Adverse conditions will change the characteristics of nutritional products, so proper storage is of paramount importance. Sirois urged that patients always “follow any labeling instructions regarding the proper storage of a dietary supplement to ensure that the product retains its potency.”
He recommended that “if there is no expiration or best by date or specific storage information included on the label, consumers should store the dietary supplement in a cool, dry place or contact the manufacturer if there is a question about product freshness or potency.”
Pavlick encouraged patients to “think about the impact of opening and closing supplement bottles day after day, or storing them in a kitchen window or in a bathroom in high humidity.”
“Are you mail ordering your vitamins? Do they sit in the mailbox for days in the hot sun, or left in a purse or backpack in the trunk or the backseat of a car during the summer?

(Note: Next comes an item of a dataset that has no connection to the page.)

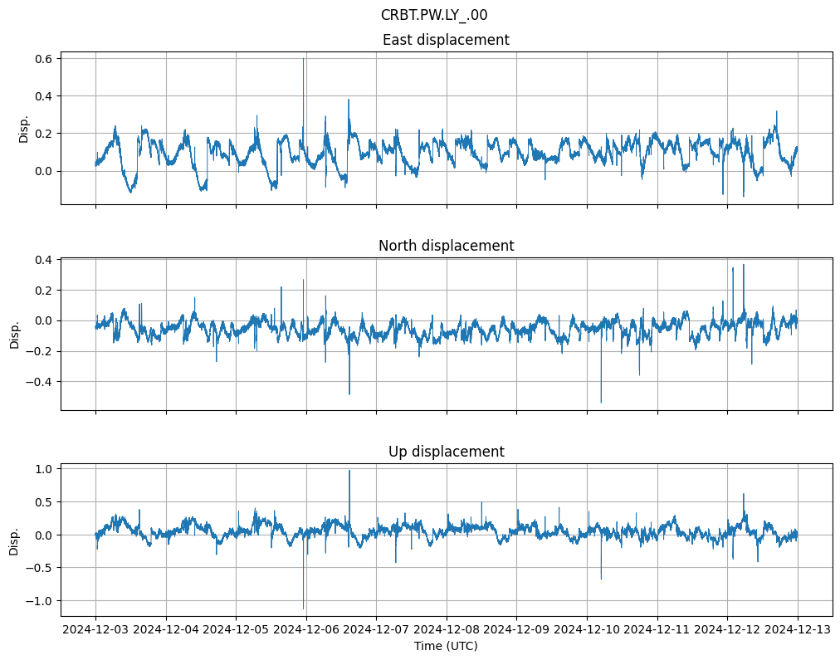Click the 0.6 tick on East plot

pos(43,59)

These storage conditions are often not considered by the consumer when we speak of product quality—yet they should be,” she said.
That said, if stored correctly, certain types of products will keep for some time even after a best by date has passed. Shao explained that for the majority of supplements, the expiration date “is not a hard cut-off.” While a product’s composition will change over time, “that does not mean that all the ingredients have suddenly degraded after that date. So think of the expiration date as a general guideline,” he suggested.
Despite the voluntary nature of supplement expiration dating, responsible manufacturers take stability testing seriously, and patients who use their products can trust that dates indicated are evidence-based.
“It would be odd for a dietary supplement product not to include a date of some kind, and such products should probably be avoided,” Shao cautioned.
If an expiration date seems close to the time of purchase––for example, one month out on a bottle containing a six-month supply––that’s another sign to seek a different product.
Health professionals can guide patients toward high-quality products by requesting that supplement companies provide or discuss their stability data.
Pavlick recommended some key questions to ask manufacturers:
“Do they arbitrarily assign a two-year expiration, or do they have data (to support that date)?
Are they using intentional overages?
If so, for which ingredients?
Has the potential for toxic mega-dosing been considered?”
She stressed that responsible brands will have these answers and will be happy to discuss them with you. “Be sure to ask your customer service or sales representative to put you in touch with the scientists in product development or within the quality department.”
Other indicators can help guide patients towards higher-caliber products. A number of supplements have a USP verification mark or GMP registration seal on their labels, both of which provide additional information about a product’s contents and safety.
The USP (United States Pharmacopeia) Dietary Supplement Verification Program is a voluntary program open to manufacturers of dietary supplement products worldwide. It provides independent third-party testing of supplement quality, purity, potency, performance, and consistency, in accordance with federally recognized US Pharmacopeia–National Formulary (USP–NF) and FDA cGMP standards.
NSF is another independent certification body that registers nutritional supplement makers who meet GMP requirements. The NSF “GMP Registered” logo assures consumers that products contain the identity, strength, composition, quality, and purity of ingredients they claim to provide.
As always, “a patient-practitioner dialogue about dietary supplements is important,” Sirois said. He encouraged patients to “check with their healthcare providers and read the label before taking any dietary supplement product.”